WHAT YOU HAVE TO DO:
Recast the entries as a Markdown table with the columns Number and Text. Begin with the line that contains "This screenshot has height=758, width=1091." and run through the last line of the entries, both included, skipping blank lines and leaving out the pictures.

RECORDS SHOWN:
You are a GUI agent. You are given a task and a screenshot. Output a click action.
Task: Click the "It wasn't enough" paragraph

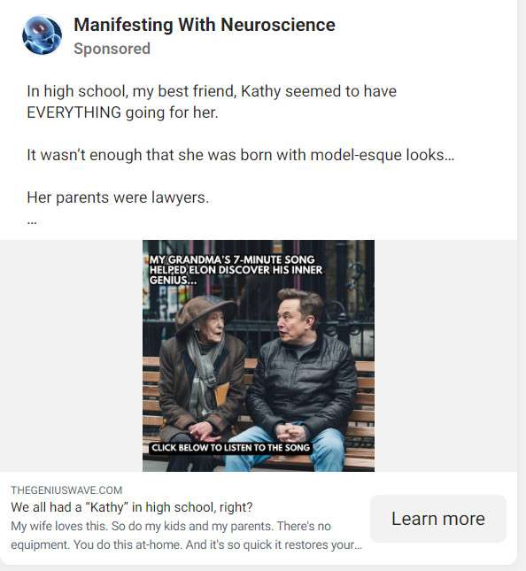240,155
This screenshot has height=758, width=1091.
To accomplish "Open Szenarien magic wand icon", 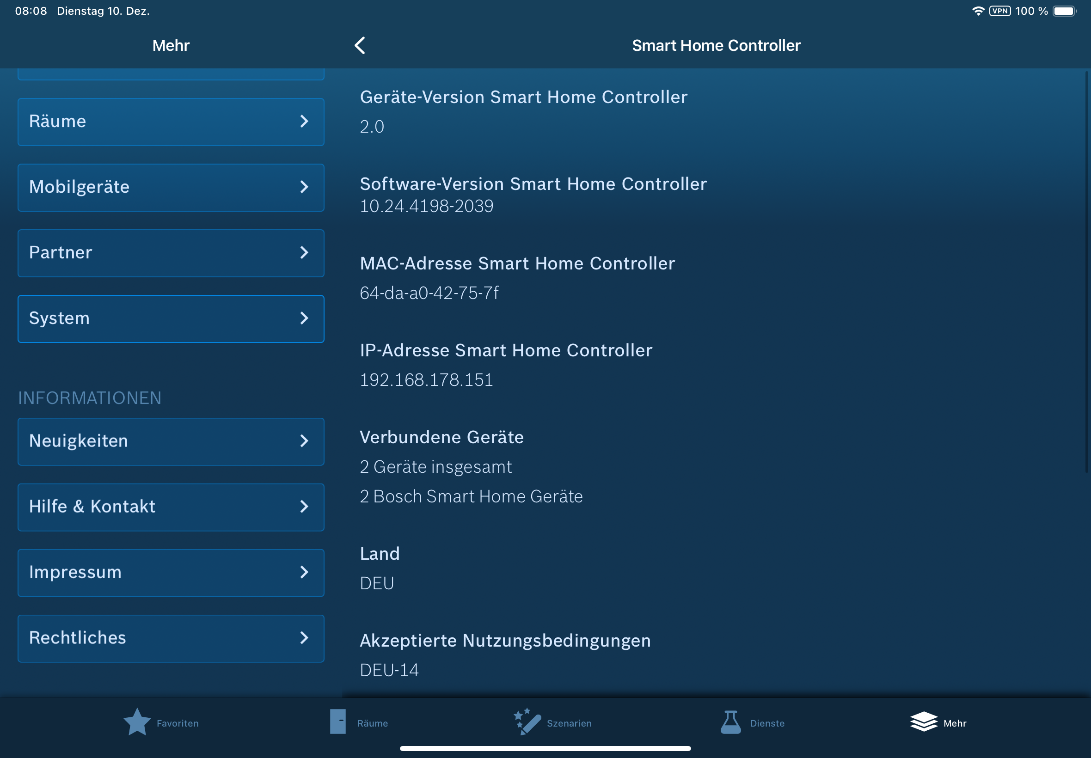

ANSWER FOR THE TASK:
| Number | Text |
|---|---|
| 1 | This screenshot has height=758, width=1091. |
| 2 | To accomplish "Open Szenarien magic wand icon",  |